Die Tageszeitung was established in 1978. From the beginning, Die Tageszeitung was intended to be an alternative to the mainstream press, in its own words: "irreverent, commercially independent, intelligent and entertaining." One expression of its alternative approach to journalism was the policy of uniform salaries for all employees until 1991. Nowadays, employees in senior editorial positions receive bonuses; however, management salaries at Die Tageszeitung remain considerably lower than those in the rest of the industry.

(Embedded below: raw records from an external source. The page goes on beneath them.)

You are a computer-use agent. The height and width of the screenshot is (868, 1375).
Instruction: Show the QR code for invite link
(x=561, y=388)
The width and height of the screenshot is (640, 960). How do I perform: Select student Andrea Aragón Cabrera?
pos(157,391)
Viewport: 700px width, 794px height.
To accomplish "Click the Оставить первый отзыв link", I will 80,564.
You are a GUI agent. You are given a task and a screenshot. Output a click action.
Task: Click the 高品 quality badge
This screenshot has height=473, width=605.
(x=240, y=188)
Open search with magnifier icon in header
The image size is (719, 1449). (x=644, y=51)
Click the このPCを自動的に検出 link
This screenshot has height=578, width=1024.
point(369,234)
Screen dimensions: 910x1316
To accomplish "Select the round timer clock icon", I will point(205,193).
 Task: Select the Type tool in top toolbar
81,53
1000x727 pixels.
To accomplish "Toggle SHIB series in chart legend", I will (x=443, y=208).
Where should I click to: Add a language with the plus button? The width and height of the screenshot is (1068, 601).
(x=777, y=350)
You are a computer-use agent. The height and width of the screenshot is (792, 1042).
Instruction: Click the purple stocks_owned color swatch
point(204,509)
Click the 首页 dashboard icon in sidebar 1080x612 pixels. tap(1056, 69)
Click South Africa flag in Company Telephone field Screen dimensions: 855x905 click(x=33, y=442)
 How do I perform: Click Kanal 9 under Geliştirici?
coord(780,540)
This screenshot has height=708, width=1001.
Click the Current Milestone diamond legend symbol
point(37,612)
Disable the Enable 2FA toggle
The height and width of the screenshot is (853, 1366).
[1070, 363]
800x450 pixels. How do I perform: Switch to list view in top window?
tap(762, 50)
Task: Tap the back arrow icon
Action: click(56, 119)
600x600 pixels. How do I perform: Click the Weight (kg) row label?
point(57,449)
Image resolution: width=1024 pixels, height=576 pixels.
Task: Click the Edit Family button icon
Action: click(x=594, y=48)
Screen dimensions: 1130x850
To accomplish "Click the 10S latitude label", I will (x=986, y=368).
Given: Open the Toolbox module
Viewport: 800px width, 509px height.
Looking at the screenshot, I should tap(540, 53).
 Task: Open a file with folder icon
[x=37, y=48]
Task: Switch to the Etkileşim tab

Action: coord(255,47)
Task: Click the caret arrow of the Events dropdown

Since 1995, the WOZ Die Wochenzeitung (formerly WoZ) and Die Tageszeitung have included a German-language edition of the monthly Le Monde diplomatique to supplement the newspapers. Most of the articles in the monthly supplement are translations of the French-language edition of Le Monde diplomatique. During its publication run, taz also included the German Turkish-language newspaper Perşembe.

Since 1992, Die Tageszeitung has been owned by a reader cooperative, which surpassed 25,000 members by late 2025. In 1995, it became the first German national newspaper to make all of the content of each issue available online. Facing long-term shifts in print subscriptions, the cooperative launched a transformation program termed the "Seitenwende", officially ending the printed weekday issue on 17 October 2025 in favor of digital distribution via apps and e-paper, while preserving the Saturday print edition. According to industry data in early 2026, nearly 90 percent of weekday print subscribers remained with the digital or weekend hybrid models.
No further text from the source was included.